§ Written problem
Recast the lines between the ones holding "Given: Click the" and "Action: (1386, 45)", inclusive, as a Markdown table with the columns Number and Content. Skip any blank lines and leave the pictures out.

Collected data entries
━━━━

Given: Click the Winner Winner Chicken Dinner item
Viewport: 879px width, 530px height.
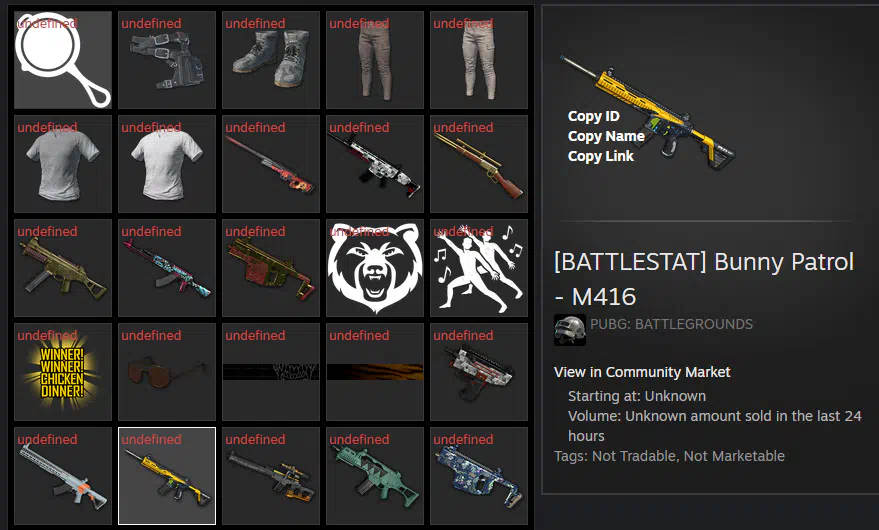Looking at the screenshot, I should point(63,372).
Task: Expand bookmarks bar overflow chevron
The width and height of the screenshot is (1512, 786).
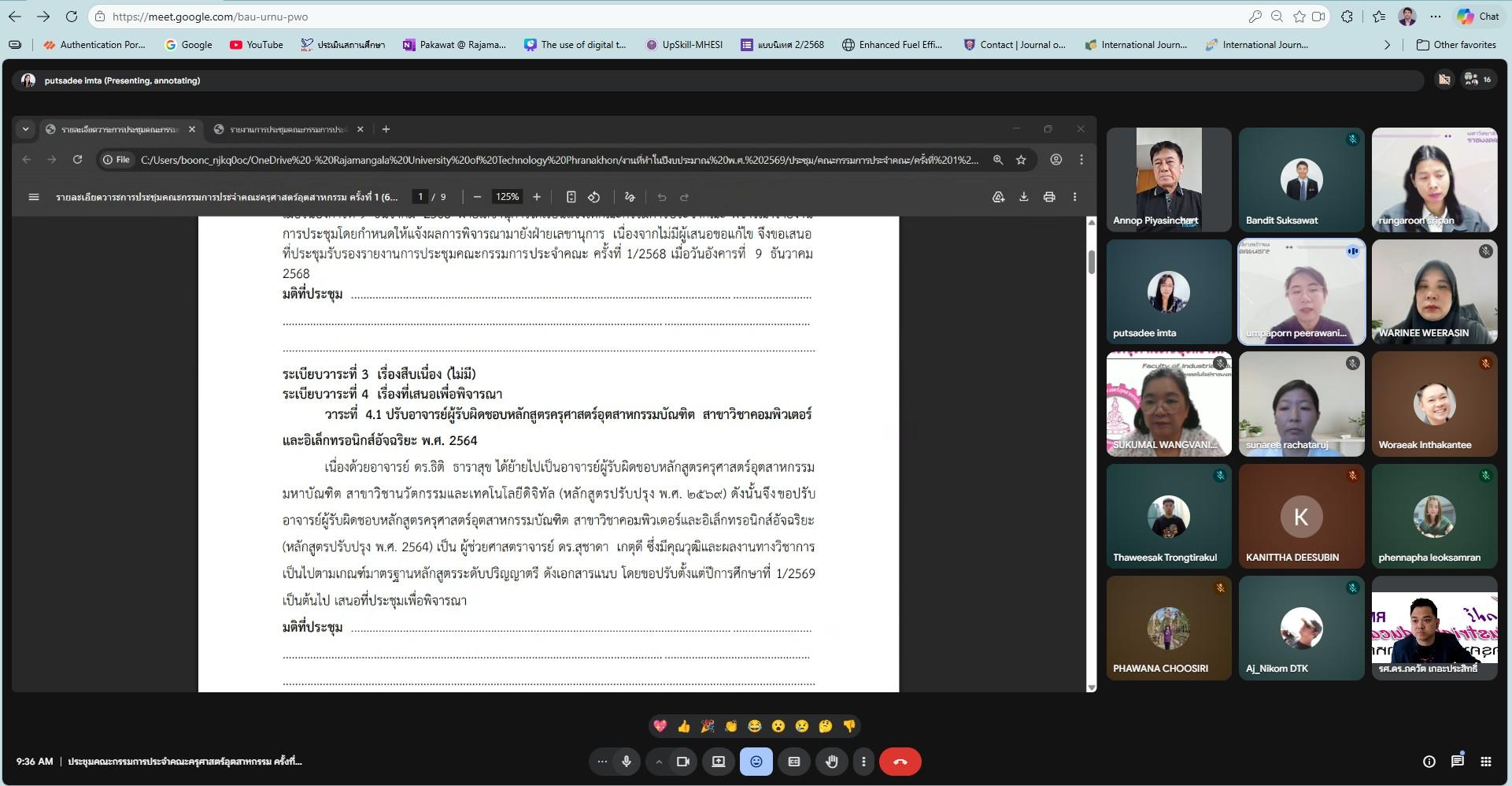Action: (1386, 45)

━━━━

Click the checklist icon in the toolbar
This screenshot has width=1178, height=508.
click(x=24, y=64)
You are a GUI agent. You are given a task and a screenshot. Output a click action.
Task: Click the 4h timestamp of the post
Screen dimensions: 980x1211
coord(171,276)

━━━━

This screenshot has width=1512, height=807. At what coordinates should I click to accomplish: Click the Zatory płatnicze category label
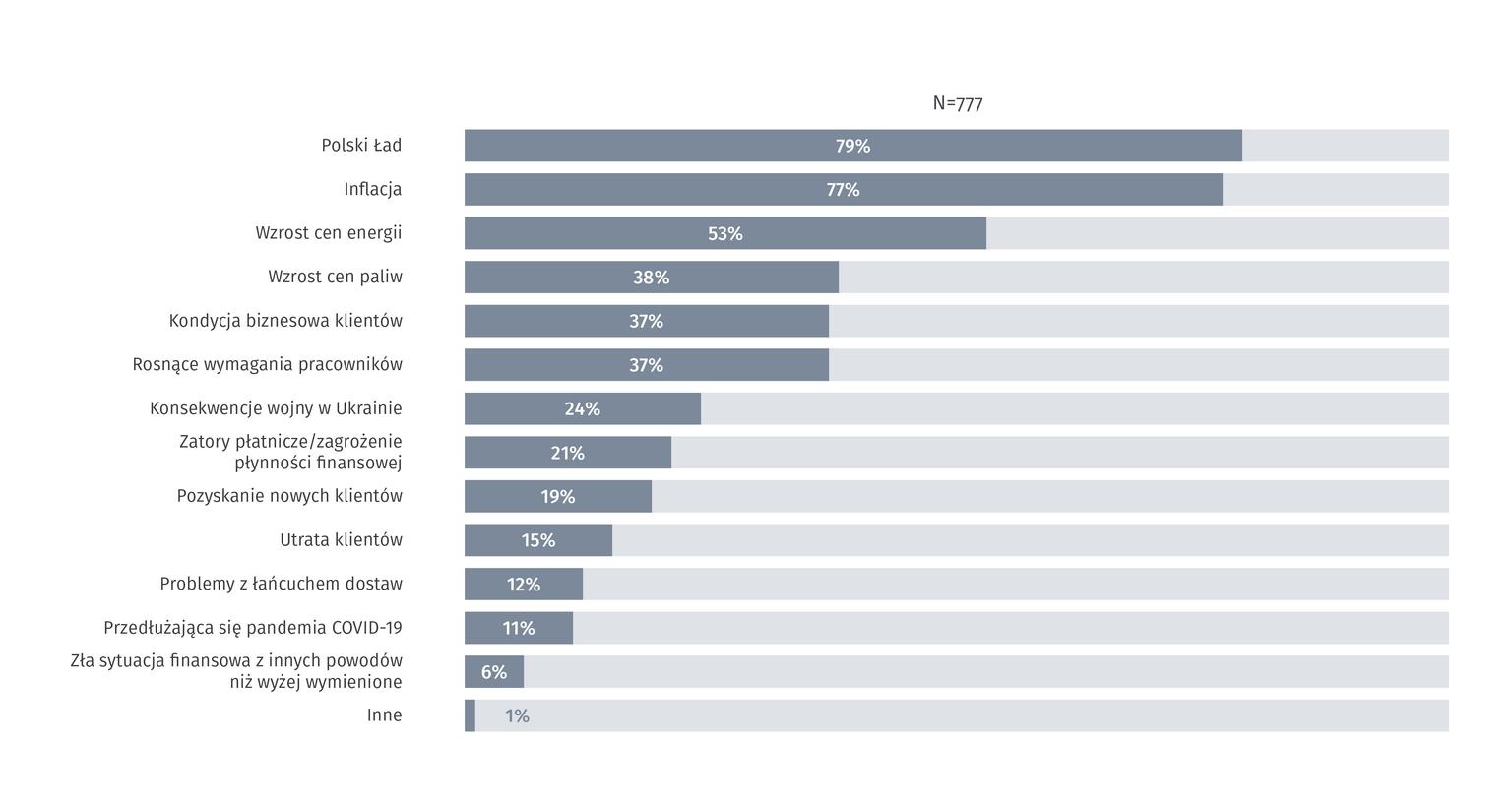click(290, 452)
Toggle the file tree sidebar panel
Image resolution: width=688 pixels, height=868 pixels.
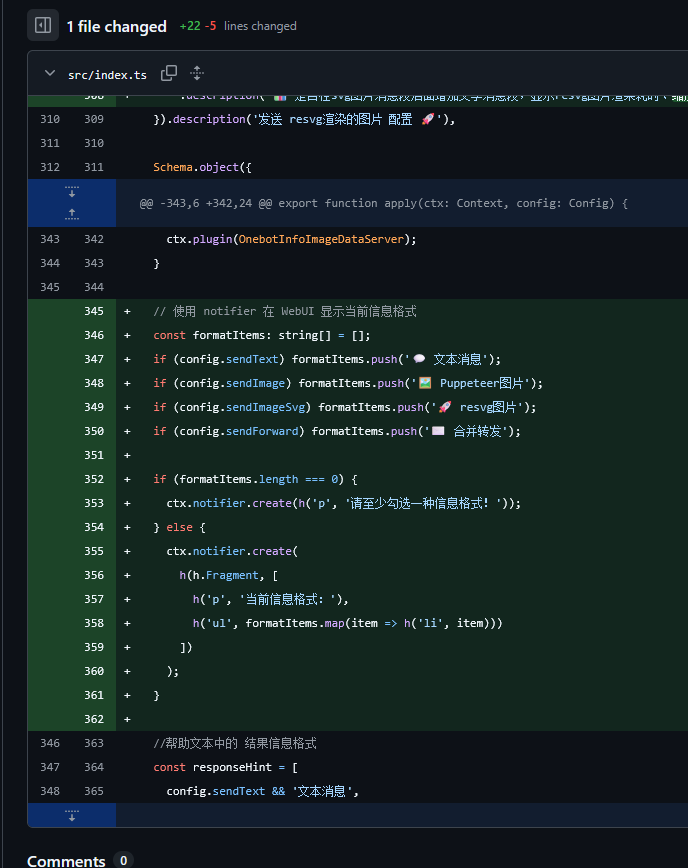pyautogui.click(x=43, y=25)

━━━━

§ Written answer
| Number | Content |
|---|---|
| 1 | Given: Click the Winner Winner Chicken Dinner item |
| 2 | Viewport: 879px width, 530px height. |
| 3 | Looking at the screenshot, I should point(63,372). |
| 4 | Task: Expand bookmarks bar overflow chevron |
| 5 | The width and height of the screenshot is (1512, 786). |
| 6 | Action: (1386, 45) |